Edit the lines from the one containing "The height and" through the one containing "Click the center-align", inclusive, so that "screenshot" becomes "screen capture" and nothing else changes. Give only those lines.

Word and element location data:

=-=-=-=-=

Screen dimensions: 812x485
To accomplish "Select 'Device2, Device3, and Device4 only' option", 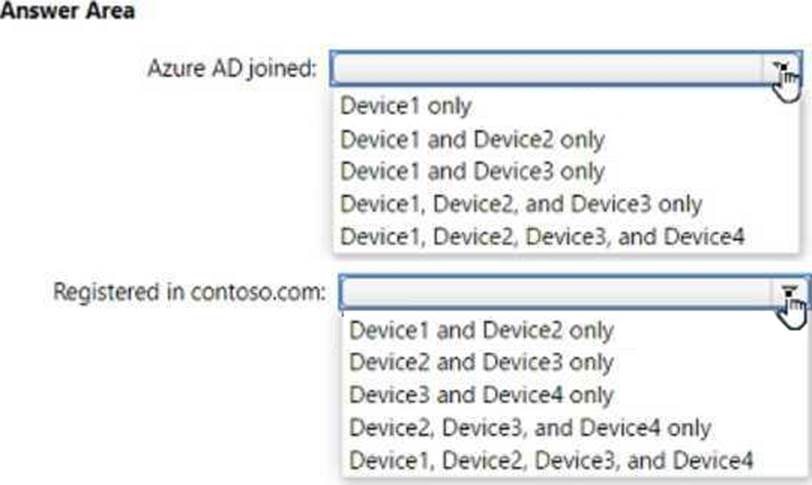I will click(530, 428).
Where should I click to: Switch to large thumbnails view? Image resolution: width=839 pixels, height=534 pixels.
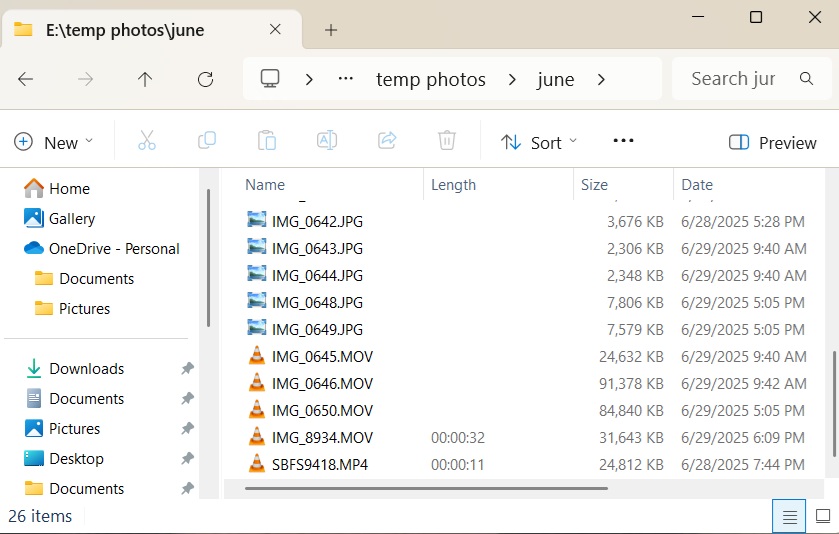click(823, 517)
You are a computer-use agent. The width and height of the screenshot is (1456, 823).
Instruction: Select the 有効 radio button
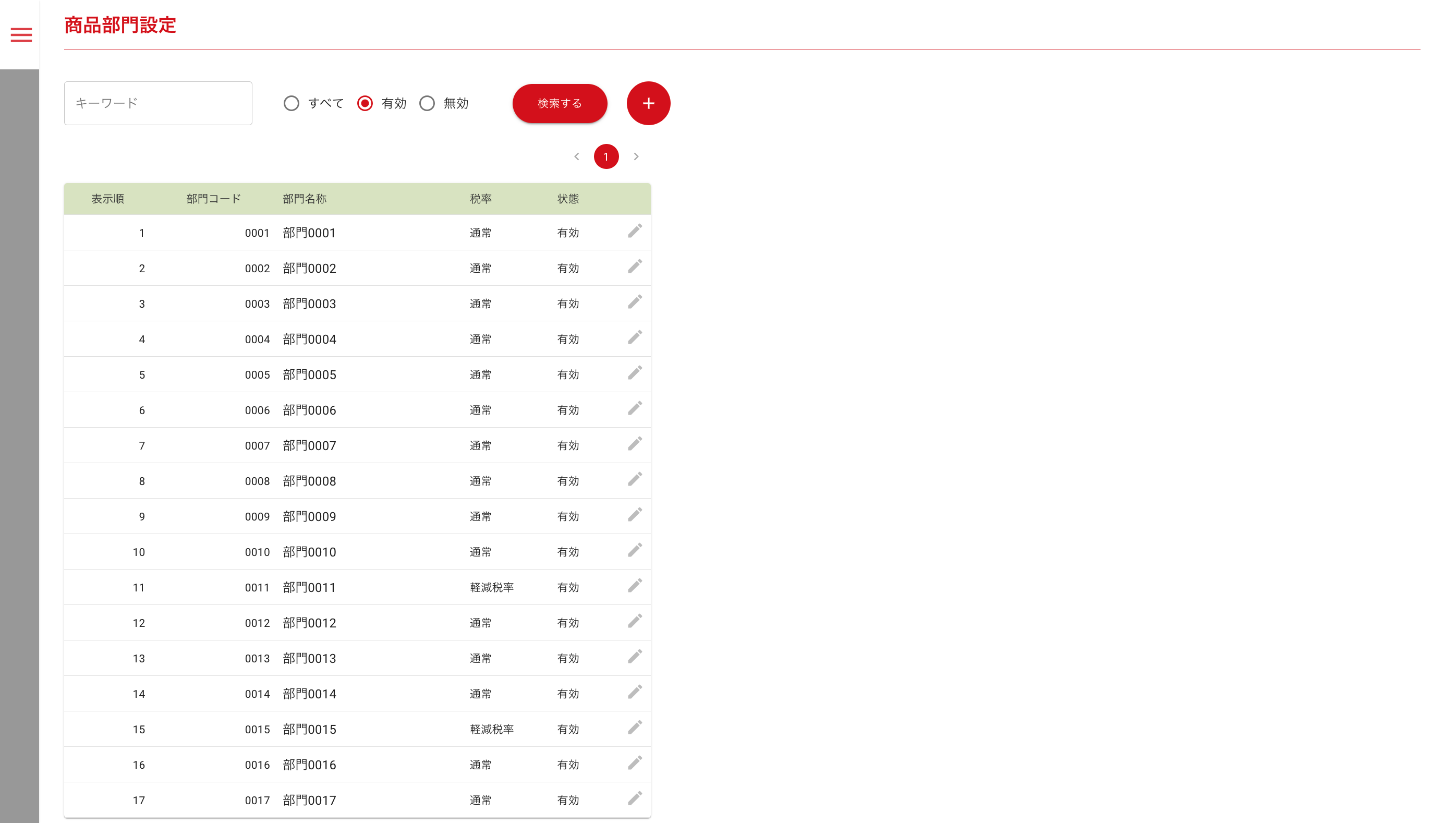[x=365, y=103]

=-=-=-=-=

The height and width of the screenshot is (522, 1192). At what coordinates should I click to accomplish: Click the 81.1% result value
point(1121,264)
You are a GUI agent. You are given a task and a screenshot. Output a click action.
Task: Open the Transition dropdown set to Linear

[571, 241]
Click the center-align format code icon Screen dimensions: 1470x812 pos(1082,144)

=-=-=-=-=

Expected output:
The height and width of the screen capture is (522, 1192). At what coordinates should I click to accomplish: Click the 81.1% result value
point(1121,264)
You are a GUI agent. You are given a task and a screen capture. Output a click action.
Task: Open the Transition dropdown set to Linear

[571, 241]
Click the center-align format code icon Screen dimensions: 1470x812 pos(1082,144)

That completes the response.